As I mentioned in a previous post here, I still can’t be on my feet for more than half an hour at a time. Once I feel the slightest throb I go back to the couch and open up my laptop, or watch TV, read, or color! (Yes, I even bought one of those adult coloring books, it’s relaxing!)
Which leads me to this post, because I still need to eat right? Since the surgery, I’ve been extra particular about what I consume because I’m not working out!! It’s driving me nuts actually, but doctor’s orders! My veggie of choice was quartered artichoke hearts, I just bought them in a jar and added them to the skillet once the chicken was almost cooked through. The whole wheat pasta was leftovers from a previous meal – recipe for that to come!
- 1 lb chicken breast
- 1 tsp sea salt or kosher salt
- 1 tsp freshly ground black pepper
- Vegetables of your choice, chopped and ready to grill
- Place cast iron skillet on stove top and bring to medium high heat (My stove is numbered so I put mine on 6/10).

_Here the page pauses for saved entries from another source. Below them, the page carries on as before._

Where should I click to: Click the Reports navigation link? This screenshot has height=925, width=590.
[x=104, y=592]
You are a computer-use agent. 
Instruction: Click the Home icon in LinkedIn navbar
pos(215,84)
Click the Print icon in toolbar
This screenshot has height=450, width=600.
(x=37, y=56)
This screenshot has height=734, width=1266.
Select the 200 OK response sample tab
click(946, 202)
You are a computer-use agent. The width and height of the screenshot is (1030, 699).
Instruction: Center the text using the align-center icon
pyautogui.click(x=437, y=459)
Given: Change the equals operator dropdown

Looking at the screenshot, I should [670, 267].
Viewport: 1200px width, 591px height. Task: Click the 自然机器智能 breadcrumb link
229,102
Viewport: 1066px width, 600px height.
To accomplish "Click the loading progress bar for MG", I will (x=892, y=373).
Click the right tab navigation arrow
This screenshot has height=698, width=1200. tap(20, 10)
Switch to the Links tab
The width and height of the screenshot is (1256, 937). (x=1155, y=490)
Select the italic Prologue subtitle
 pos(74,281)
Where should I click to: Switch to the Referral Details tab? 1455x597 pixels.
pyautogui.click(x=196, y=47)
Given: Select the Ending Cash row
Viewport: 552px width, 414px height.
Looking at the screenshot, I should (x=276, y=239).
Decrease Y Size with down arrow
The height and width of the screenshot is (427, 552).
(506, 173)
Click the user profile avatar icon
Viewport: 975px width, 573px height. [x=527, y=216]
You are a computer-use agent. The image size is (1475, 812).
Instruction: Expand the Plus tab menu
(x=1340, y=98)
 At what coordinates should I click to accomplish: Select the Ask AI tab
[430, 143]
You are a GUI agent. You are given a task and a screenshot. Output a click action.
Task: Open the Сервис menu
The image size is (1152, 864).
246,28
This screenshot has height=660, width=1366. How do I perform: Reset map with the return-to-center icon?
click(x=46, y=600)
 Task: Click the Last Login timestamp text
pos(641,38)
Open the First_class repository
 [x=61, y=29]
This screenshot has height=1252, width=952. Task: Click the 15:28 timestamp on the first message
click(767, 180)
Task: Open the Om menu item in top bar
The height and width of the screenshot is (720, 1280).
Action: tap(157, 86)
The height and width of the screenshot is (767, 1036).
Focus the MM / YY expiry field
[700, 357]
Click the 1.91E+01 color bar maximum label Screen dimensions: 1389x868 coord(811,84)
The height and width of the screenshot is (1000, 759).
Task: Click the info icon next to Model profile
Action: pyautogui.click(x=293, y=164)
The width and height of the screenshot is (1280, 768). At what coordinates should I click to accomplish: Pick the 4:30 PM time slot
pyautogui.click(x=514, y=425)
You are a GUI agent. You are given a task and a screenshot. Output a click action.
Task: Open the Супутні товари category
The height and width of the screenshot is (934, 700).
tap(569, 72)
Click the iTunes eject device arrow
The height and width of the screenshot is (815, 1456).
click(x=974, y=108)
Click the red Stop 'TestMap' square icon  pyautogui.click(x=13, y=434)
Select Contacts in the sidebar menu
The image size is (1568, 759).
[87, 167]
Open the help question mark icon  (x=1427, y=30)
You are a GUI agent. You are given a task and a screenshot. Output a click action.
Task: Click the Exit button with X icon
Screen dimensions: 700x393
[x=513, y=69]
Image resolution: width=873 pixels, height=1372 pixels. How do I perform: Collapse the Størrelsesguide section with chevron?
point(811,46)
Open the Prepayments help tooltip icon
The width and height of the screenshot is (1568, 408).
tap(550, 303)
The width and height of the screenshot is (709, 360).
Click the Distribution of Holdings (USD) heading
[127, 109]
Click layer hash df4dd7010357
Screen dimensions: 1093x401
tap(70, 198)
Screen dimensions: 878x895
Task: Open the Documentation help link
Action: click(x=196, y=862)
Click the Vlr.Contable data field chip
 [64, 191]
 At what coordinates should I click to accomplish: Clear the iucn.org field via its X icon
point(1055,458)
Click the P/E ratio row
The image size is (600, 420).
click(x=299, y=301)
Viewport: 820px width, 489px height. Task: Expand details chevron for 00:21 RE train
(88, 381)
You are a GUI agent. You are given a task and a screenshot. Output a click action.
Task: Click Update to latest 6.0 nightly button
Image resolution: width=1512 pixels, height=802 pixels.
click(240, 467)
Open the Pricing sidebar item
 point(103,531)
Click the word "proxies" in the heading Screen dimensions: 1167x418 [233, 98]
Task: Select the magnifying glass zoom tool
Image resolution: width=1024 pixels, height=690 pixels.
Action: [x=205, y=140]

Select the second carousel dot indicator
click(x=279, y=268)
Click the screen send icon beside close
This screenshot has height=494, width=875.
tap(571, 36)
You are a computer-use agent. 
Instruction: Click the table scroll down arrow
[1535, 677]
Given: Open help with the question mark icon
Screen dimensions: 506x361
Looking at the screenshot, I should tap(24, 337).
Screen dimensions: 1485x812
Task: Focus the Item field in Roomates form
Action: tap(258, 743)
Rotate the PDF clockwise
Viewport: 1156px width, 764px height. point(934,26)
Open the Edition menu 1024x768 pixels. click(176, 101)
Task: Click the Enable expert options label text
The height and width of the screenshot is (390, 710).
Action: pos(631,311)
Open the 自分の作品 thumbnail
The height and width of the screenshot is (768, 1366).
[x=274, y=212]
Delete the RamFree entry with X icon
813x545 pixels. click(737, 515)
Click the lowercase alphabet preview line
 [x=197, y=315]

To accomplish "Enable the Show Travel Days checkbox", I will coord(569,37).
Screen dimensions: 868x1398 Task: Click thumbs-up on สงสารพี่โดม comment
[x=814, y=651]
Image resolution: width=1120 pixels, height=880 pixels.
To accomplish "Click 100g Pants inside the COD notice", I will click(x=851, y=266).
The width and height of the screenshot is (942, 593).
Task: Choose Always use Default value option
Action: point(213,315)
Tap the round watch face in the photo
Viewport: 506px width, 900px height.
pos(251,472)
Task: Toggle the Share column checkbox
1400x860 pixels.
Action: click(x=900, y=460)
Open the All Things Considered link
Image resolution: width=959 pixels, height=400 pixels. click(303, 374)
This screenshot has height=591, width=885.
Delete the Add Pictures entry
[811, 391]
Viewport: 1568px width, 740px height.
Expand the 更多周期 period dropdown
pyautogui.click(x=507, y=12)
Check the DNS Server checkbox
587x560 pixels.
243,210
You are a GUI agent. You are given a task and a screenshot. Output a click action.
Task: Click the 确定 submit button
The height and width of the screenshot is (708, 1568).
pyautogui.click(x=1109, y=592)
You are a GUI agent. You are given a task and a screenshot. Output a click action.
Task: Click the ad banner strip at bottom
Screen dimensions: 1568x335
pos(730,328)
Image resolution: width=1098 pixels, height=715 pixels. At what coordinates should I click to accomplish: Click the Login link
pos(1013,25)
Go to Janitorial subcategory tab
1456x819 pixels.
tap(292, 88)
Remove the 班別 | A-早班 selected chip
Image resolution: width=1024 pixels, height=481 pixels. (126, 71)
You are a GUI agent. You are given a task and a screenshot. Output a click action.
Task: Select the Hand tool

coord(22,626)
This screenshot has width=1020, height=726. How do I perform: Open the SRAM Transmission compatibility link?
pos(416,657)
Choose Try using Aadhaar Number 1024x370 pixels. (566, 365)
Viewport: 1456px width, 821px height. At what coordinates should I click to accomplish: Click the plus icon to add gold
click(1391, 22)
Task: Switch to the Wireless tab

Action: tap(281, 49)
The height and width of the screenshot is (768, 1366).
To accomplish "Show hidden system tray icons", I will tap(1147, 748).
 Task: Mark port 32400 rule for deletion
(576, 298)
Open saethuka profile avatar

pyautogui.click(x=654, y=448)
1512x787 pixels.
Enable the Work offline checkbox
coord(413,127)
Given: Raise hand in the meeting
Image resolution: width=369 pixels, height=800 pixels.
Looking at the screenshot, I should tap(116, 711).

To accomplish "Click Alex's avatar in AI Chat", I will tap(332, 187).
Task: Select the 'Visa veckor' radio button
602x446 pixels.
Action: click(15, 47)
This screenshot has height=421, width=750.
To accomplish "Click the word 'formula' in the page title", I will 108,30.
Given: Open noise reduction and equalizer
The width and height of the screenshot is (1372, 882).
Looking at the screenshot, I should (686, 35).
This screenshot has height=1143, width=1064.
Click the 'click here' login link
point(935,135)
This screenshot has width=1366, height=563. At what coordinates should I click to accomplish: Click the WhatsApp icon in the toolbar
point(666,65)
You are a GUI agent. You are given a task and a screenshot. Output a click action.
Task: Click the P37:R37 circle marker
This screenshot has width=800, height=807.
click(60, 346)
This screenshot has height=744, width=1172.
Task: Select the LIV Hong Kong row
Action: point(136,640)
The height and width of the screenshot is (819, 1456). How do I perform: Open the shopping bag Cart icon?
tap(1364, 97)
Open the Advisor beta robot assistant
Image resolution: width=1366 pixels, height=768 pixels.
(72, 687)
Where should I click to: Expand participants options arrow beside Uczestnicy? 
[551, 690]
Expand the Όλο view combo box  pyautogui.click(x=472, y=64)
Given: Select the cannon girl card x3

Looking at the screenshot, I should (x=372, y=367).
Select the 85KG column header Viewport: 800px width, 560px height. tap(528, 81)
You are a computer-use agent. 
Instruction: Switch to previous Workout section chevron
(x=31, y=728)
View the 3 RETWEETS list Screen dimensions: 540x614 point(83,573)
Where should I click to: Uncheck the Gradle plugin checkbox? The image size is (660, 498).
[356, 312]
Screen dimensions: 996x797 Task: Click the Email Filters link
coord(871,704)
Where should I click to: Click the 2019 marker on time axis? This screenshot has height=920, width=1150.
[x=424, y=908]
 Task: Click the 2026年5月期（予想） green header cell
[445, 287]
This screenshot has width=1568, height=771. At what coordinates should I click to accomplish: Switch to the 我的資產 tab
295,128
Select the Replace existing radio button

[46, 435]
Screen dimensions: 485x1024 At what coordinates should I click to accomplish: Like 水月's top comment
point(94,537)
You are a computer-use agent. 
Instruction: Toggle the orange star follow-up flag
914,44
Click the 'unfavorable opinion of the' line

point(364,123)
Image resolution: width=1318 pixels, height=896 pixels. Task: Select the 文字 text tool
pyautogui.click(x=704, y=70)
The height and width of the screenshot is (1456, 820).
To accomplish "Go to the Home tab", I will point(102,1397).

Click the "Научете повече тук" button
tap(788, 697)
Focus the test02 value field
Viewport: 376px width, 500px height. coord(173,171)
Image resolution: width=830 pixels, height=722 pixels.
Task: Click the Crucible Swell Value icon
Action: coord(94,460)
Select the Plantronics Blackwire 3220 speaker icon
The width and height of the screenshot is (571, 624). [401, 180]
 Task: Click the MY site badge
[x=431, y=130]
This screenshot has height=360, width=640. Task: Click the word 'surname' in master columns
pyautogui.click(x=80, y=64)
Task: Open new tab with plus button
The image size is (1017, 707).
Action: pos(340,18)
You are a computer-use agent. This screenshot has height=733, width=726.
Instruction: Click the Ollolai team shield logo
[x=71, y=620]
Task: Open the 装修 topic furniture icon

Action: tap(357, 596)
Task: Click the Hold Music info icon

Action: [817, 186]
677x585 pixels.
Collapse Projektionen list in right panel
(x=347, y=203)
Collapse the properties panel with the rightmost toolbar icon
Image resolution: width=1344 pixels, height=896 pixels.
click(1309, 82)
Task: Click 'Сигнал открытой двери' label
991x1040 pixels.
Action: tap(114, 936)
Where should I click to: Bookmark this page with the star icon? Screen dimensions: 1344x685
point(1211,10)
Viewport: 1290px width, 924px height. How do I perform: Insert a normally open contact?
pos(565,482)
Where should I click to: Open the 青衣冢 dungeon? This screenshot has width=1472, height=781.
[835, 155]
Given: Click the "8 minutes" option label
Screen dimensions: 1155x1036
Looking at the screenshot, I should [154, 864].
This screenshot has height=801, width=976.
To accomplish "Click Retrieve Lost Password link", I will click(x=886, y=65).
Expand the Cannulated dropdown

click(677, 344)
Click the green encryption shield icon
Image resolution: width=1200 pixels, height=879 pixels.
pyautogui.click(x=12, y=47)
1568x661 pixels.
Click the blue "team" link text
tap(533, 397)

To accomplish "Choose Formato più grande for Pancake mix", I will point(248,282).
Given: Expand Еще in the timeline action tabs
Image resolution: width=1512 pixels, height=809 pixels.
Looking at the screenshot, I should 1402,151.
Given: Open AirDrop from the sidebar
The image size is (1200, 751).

- Season chicken breast on both sides with salt and pepper, use tongs to flip.
- Using tongs, move the chicken from the plate into the skillet and do not move for 5 minutes.
- Flip the chicken breasts to the opposite side and grill for 5 minutes.
- Flip the chicken breasts on their side and grill that as well.
- Chicken needs to be at an internal temperature of 165 degrees Fahrenheit, or is fully cooked when all the juices run clear.
- You can lower the heat to medium (or a 4) while chicken is cooking through.
- Add vegetables once the chicken is almost done, sear and move to a clean plate.
- Once chicken is fully cooked, move to a clean cutting board and let it rest for 5 minutes.
- Cut and serve or put into food containers for meal prep. Do not put in the fridge until chicken cools completely.
Nutritional Content Source: 3-Ingredient Grilled Chicken Breast
MACROS | Calories | Carbs | Fat | Protein | Cholest | Sodium | Sugars | Fiber |
---|---|---|---|---|---|---|---|---|
Grilled Chicken Breast | 243 | 1g | 3g | 52g | 130m | 1031 mg | 0g | 1g |
Since today is my birthday, I probably won’t be posting over the weekend! And after all, calories don’t count on your birthday weekend! I’ll most definitely be indulging in some birthday treats and maybe even an adult beverage! I haven’t had a margarita since before the surgery, so please send good recovery vibes my way! I know I’ll need them!
Did you notice the handle holder from Chile’s? Not sure where that came from, but it works! Be careful when handling the skillet, unlike regular pots and pans the handle gets just as hot as the skillet! Is there anything other than chicken that you use for protein during meal prep? Would love to try new things! From my cocina to yours!